When your dog reaches a certain age, they may begin to have less control over their bladder. This can come in many forms, including no longer realizing when they need to go, or realizing when they need to go but not being able to make it outside in time. While this can be understandably frustrating for dog owners, it’s important to realize that your dog is not having accidents because they want to frustrate you, but because they can’t help it. Invest in some puppy pads for their kennel, and consider letting them out at regular intervals throughout the day rather than waiting for them to cue you.
Eyes and Ears:
As your dog grows older, he might have issues hearing or seeing. To help your canine pal out, limit how often you rearrange your home, and if you do rearrange your home, taking your dog on a guided tour so that they can figure out where the furniture is in your home. Also reduce the amount of time you let your dog off-leash, since they may not come back when called if they can’t hear you.
End of Life:
No one wants to think about it, but the cold truth is that dogs don’t live as long as humans do. If you have a dog, you know that there will come a day when you have to say goodbye. Preparing for the end of a dog’s life is not just emotional; it can also be expensive. As your dog gets on in years, it’s practical to start setting aside money to help with end-of-life expenses to ensure that you can take care of your dog respectfully in the way that you want to without putting financial stress on an already stressful time.

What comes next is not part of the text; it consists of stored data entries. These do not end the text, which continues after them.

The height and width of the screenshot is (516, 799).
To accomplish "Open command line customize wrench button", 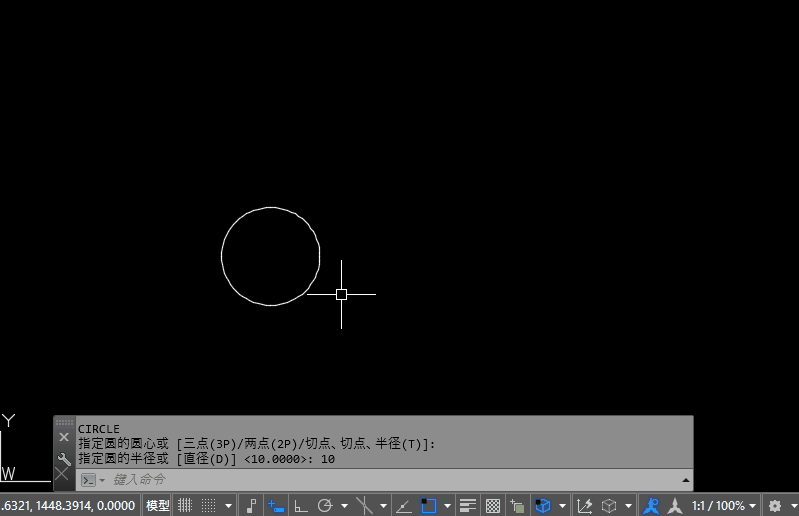I will pos(64,459).
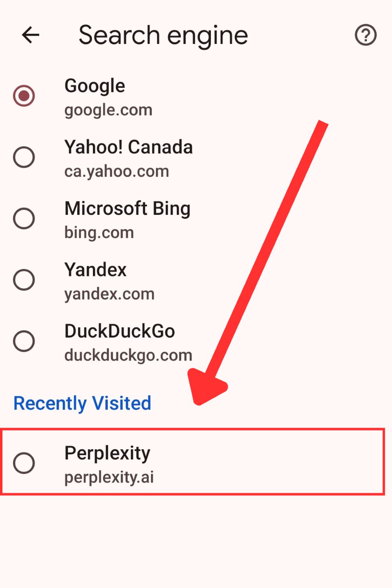Select the Google radio button
This screenshot has height=588, width=392.
click(24, 95)
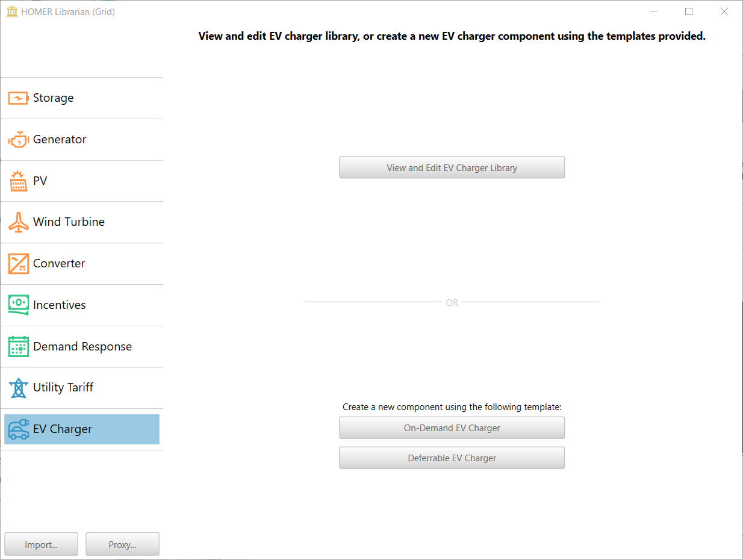Image resolution: width=743 pixels, height=560 pixels.
Task: Switch to the Generator section
Action: pos(60,140)
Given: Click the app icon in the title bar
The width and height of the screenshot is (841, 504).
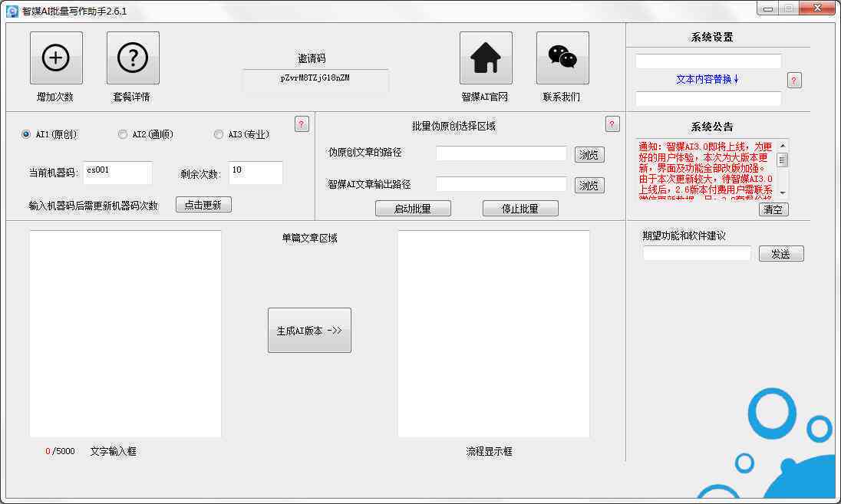Looking at the screenshot, I should (x=11, y=8).
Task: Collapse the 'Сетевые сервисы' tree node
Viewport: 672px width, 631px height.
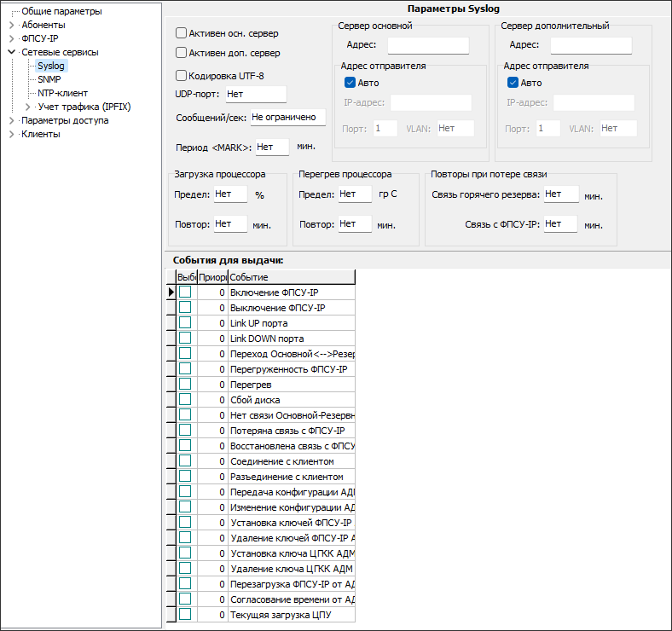Action: click(x=11, y=52)
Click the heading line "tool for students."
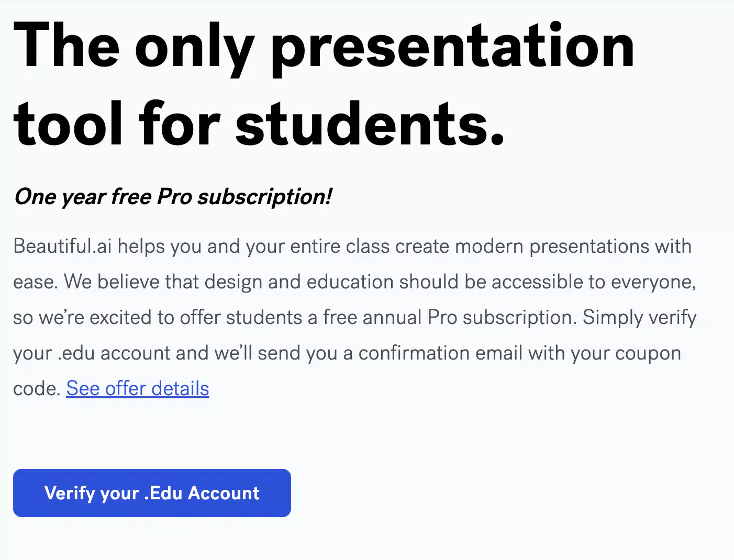The image size is (734, 560). (259, 124)
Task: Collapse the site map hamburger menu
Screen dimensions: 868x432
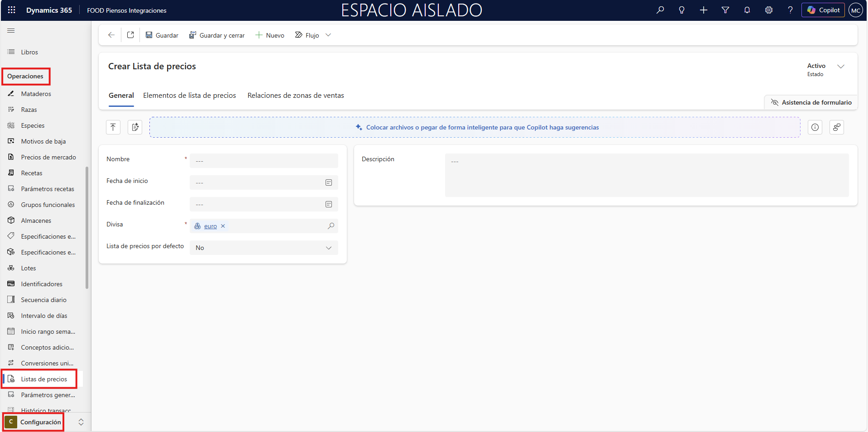Action: coord(11,31)
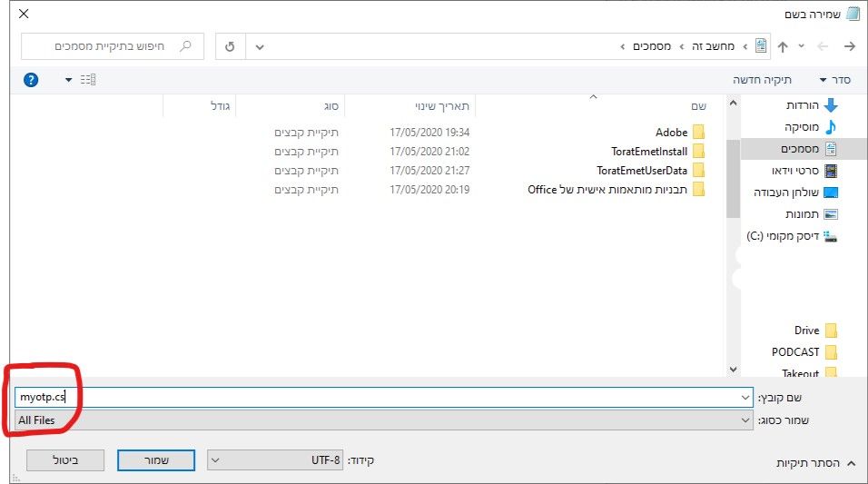Click the file name field containing myotp.cs
This screenshot has height=484, width=868.
pos(381,397)
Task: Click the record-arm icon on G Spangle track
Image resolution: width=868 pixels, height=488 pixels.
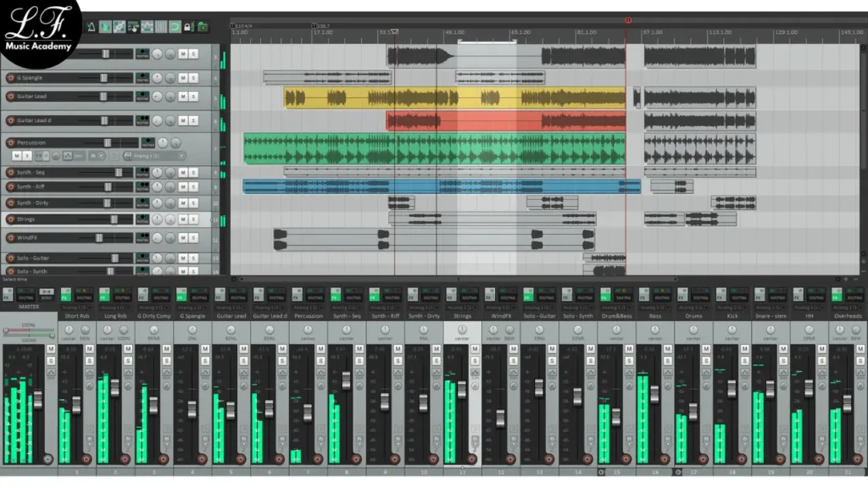Action: [10, 77]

Your dog deserves just as much love and respect in their senior years as they did back when they were just a puppy. Know that, however hard it is for you to watch them getting older and not being able to do the same things they used to be able to do, it’s just as difficult and frustrating for them. By knowing what to look out for as he heads into his senior years and how to help, you can work together with your dog to ensure his final years are just as fun and rewarding for him as his early years were.